Weighing In on a Star: A stellar size limit

Stars emerge fully grown from their natal clouds of gas and dust. Many are only a fraction of the sun’s size, but some are behemoths. However, a new study suggests that no star in our galaxy can weigh more than 150 times the mass of the sun.

WHICH IS CLEARER? Images of the Arches cluster, taken by three different telescopes, reveal progressively more detail in this dense collection of some 2,000 stars. Figer/NASA, ESA; Figer, G. Serabyn, D. Shupe; Figer/NASA, ESA

How massive a star can become indicates how quickly a critical chemical-enrichment process proceeds. The deaths of massive stars seed the universe with carbon, oxygen, silicon, and iron—elements necessary for the formation of planets and life.

The new findings are based on observations of the Arches cluster, a star-forming region near the Milky Way’s center. The region is ideal for testing whether stars have a mass limit, says Don Figer of the Space Telescope Science Institute in Baltimore.

At 2 million to 2.5 million years of age, the cluster is young enough to still have massive stars, which die out rapidly, yet old enough that the stars’ dusty birth clouds would have cleared. The cluster also has sufficient heft—that of 10,000 suns—to host many massive stars.

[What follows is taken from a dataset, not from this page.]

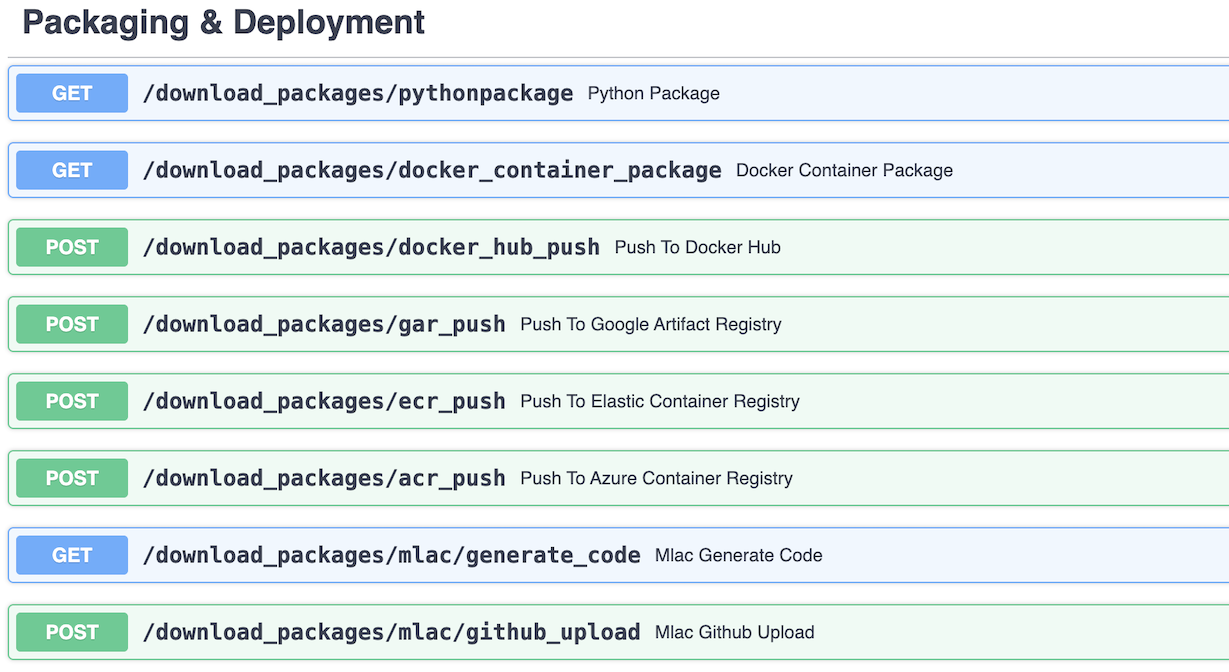This screenshot has height=672, width=1229.
Task: Click the "Push To Docker Hub" summary
Action: [697, 247]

Figer used the Hubble Space Telescope to determine the weight of hundreds of stars in the Arches cluster. In theory, the cluster could contain at least 18 stars weighing more than 130 times the sun’s mass, but Figer found none. That result all but guarantees that there is a maximum mass for the cluster’s stars, Figer says. In the March 10 Nature, he conservatively estimates that limit to be 150 times the weight of the sun.

Noting that the composition and several other properties of the Arches cluster resemble those of other regions in the Milky Way, Figer suggests that stars throughout the galaxy may adhere to the same limit.

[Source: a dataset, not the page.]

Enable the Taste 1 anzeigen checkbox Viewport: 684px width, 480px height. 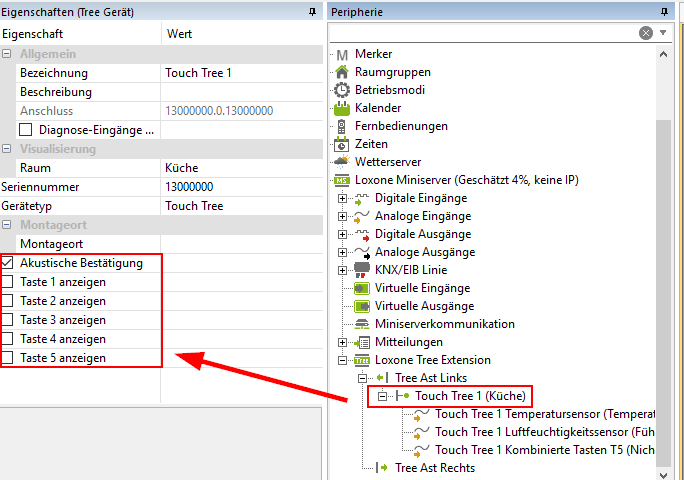pos(8,282)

Veteran astrophysicist Edwin Salpeter of Cornell University says that it’s plausible that the Arches cluster result could apply to the whole galaxy. No one has found much variation in star-forming regions across the Milky Way, he notes.

Nonetheless, astronomers should compare the Arches finding with measurements of star-forming clusters far from the galactic center, says Elizabeth Lada of the University of Florida in Gainesville.

Eight years ago, Figer announced that a star in the Pistol nebula could weigh between 150 and 200 times as much as the sun (SN: 10/11/97, p. 231), but he says that additional information regarding the nebula’s age suggests that the star’s weight is at the lower end of that range.

Last year, a different team announced that another Milky Way star weighs as much as 150 suns (SN: 1/24/04, p. 61: Available to subscribers at Stellar finding may outshine all others), but recent observations by Figer and his colleagues suggest that the body may actually be two lower-mass stars orbiting each other.

Scientists don’t yet know what processes prevent a newborn star from packing on more mass than 150 suns. Understanding of star birth is “still in its infancy,” says Salpeter. One idea is that the radiation emitted by a nascent star pushes away material—especially elements heavier than helium—that would otherwise fall onto it. In another scenario, mechanical pulsations of the newborn star halt the infall of material from its natal cloud.

Figer now plans to examine clusters of varying ages, many discovered with a recent infrared sky survey using both Hubble and the Chandra X-ray Observatory.